If you are a farmer in the Green Revolution belt of Punjab, Haryana and western Uttar Pradesh, the chances are that you are applying double the quantity of chemical fertilisers to ensure that you have a wheat harvest that you got ten years ago.

The reason is simple. Your land has lost the ability to produce a normal crop of wheat without the application of chemical fertilisers and pesticides. With the organic matter in the Punjab soils touching almost zero, the only possibility to raise crops is by applying chemical fertilisers.

Take pesticides. Despite the massive pesticides sprays all these years, the number of harmful insect pests have not decreased but multiplied. Minor insects have now become major pests. The dastardly attack of mealy bug, a minor pest till a few years ago, on cotton in Punjab this year, tells how the insect equilibrium has been gravely disturbed.   
Is there a way out from the deadly clutches of the farming chakravyuh? 

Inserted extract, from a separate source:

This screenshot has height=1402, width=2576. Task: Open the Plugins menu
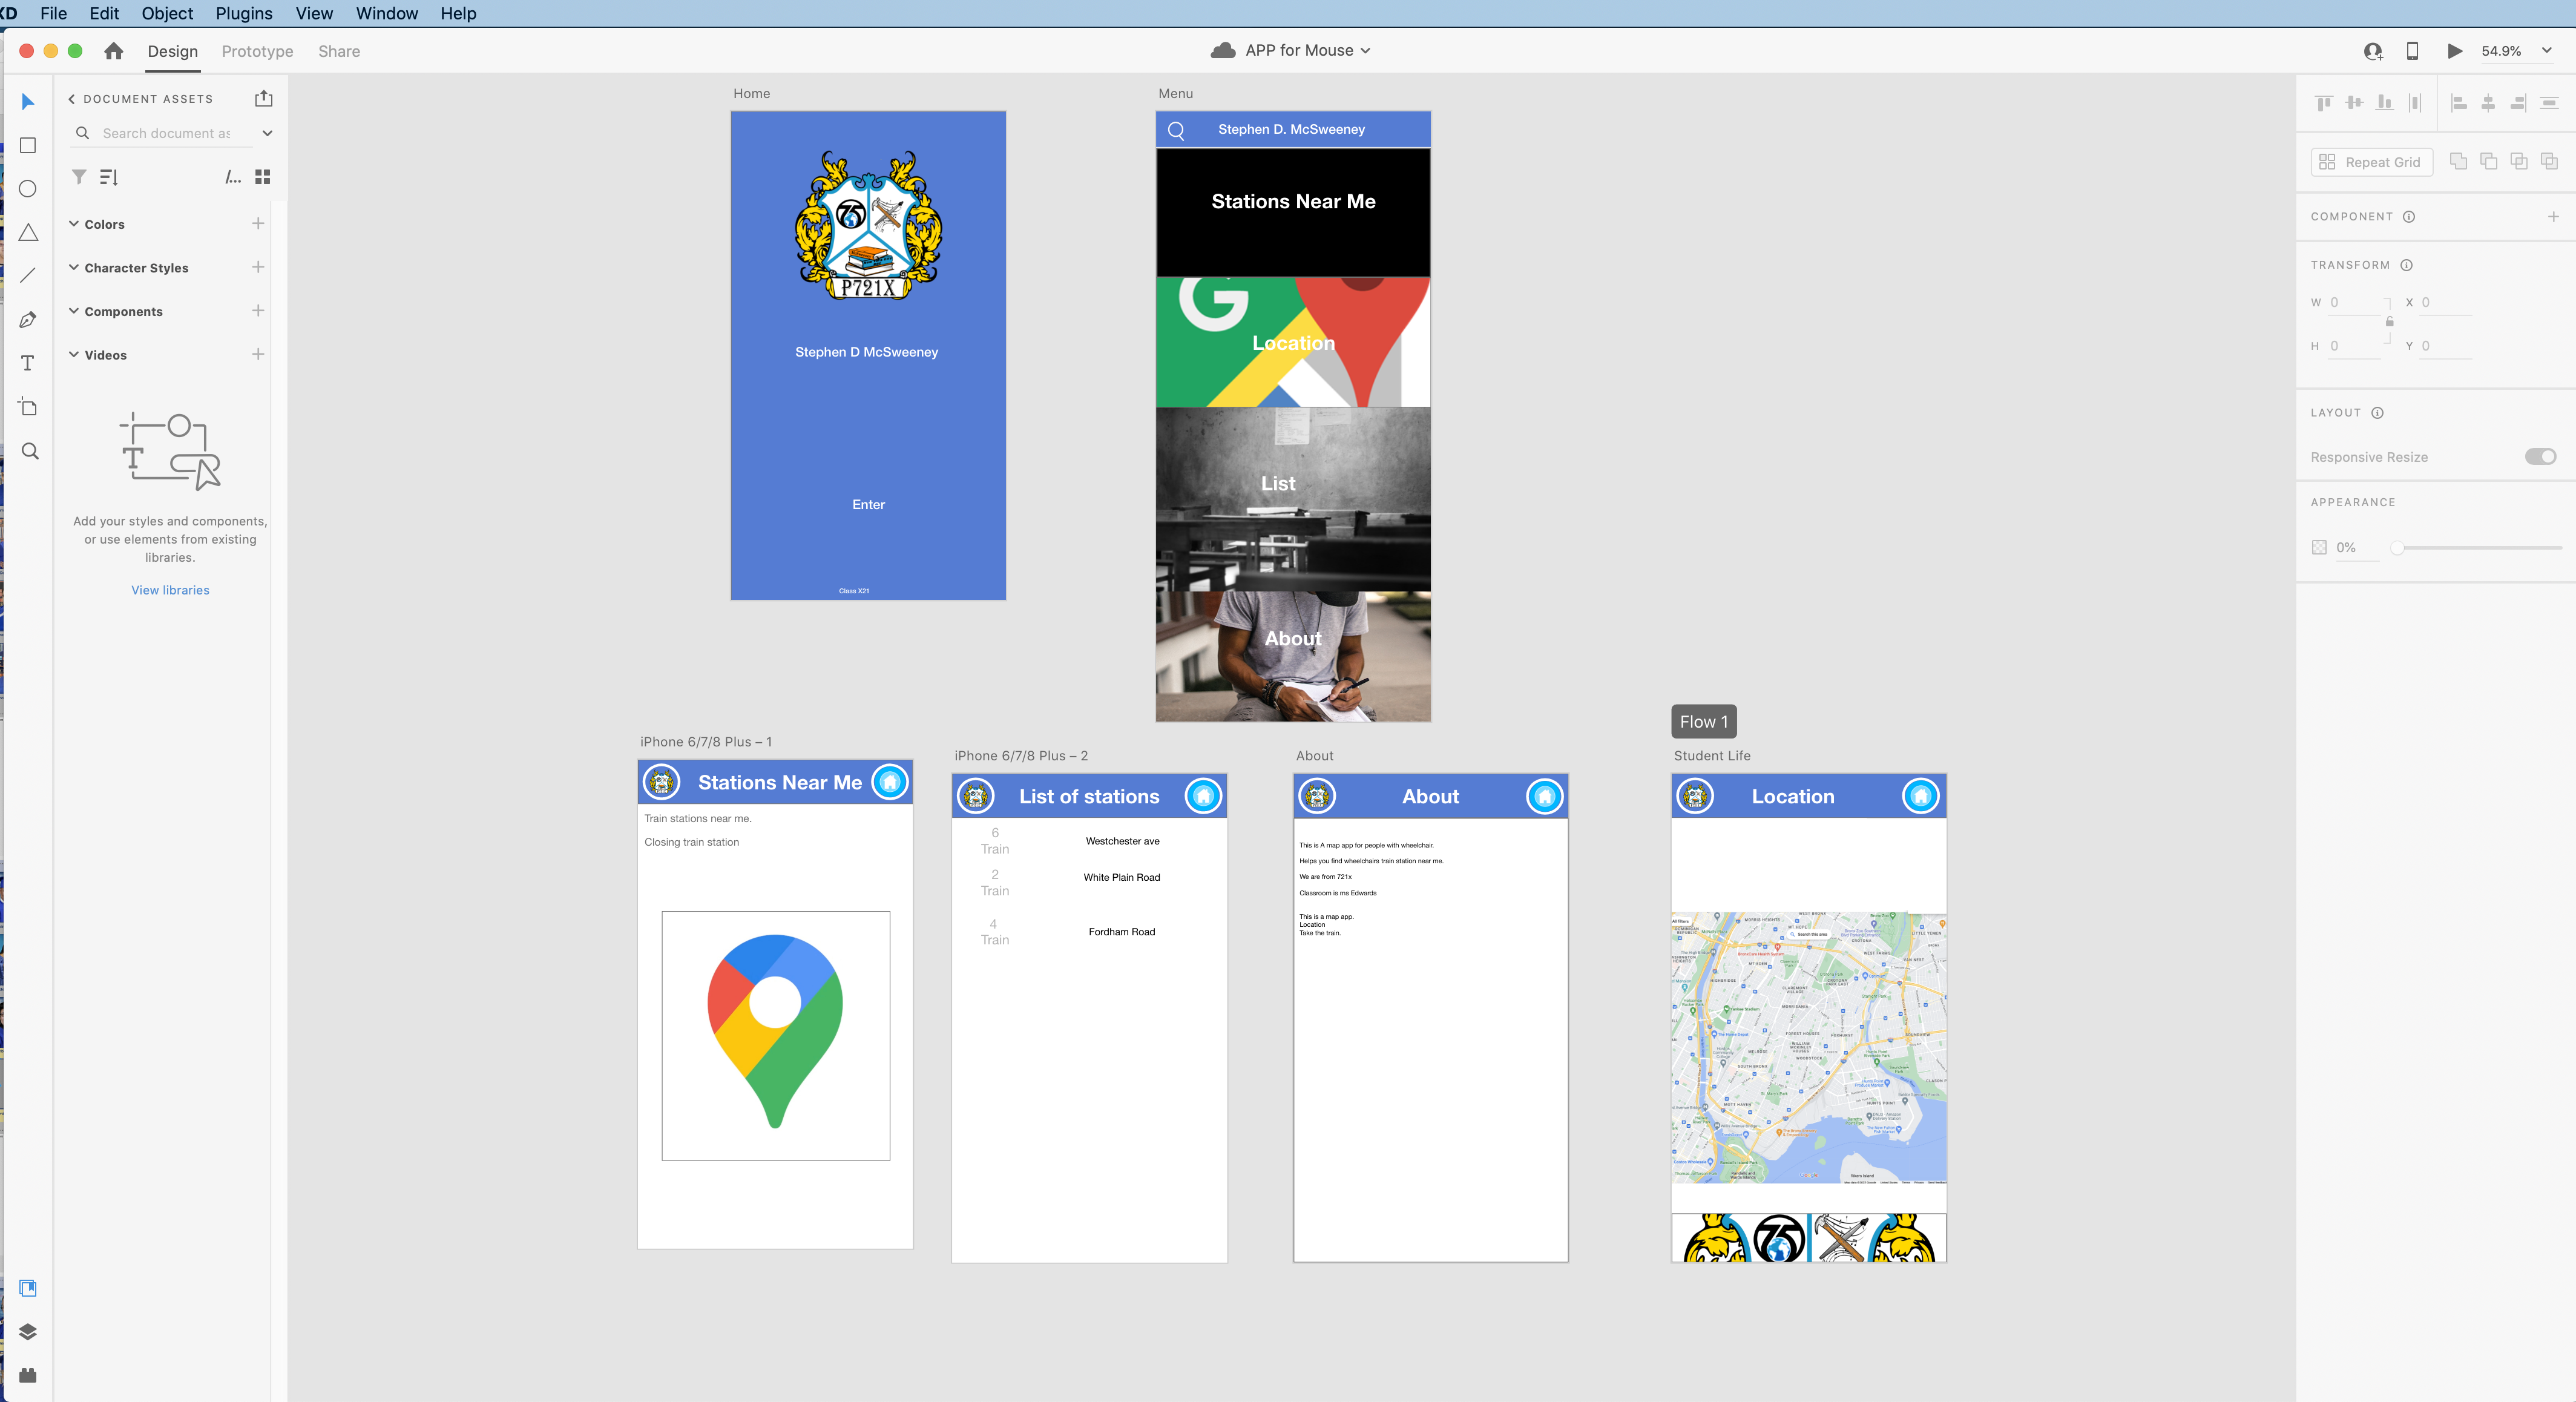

Yes, there is. People from all walks of life are gradually seeing the destruction wrought by the Green Revolution technology. With human health risks becoming more pronounced, environment getting choked, and with global warming emerging on top of the political agenda, modern agriculture is increasingly under attack. And rightly so. 
However, a silent revolution is sweeping through the country. Large numbers of farmers in different parts of the country are slowly but steadily shifting to natural farming systems.

From the food bowl of Punjab to the Kaveri river basin delta in Tamil Nadu, hundreds of thousands of farmers are have abandoned intensive farming systems. Fed up with the advice of agricultural universities, farmers are now looking up to a few civil society organisations and individuals advocating sustainable farming practices. 

Industrial farming is fast losing its sheen. It is time the Planning Commission and the Indian Council for Agricultural Research (ICAR) accepts the ground realities and shifts the focus to sustainable farming.

Natural farming — farming without chemicals and genetically modified crops — is an idea whose time has come. There is no other way to stop the suicidal death dance that is sweeping the farm sector.

Indian farmers need to emerge out of the shackles of the chakravyuh. The sooner they do it the better it is.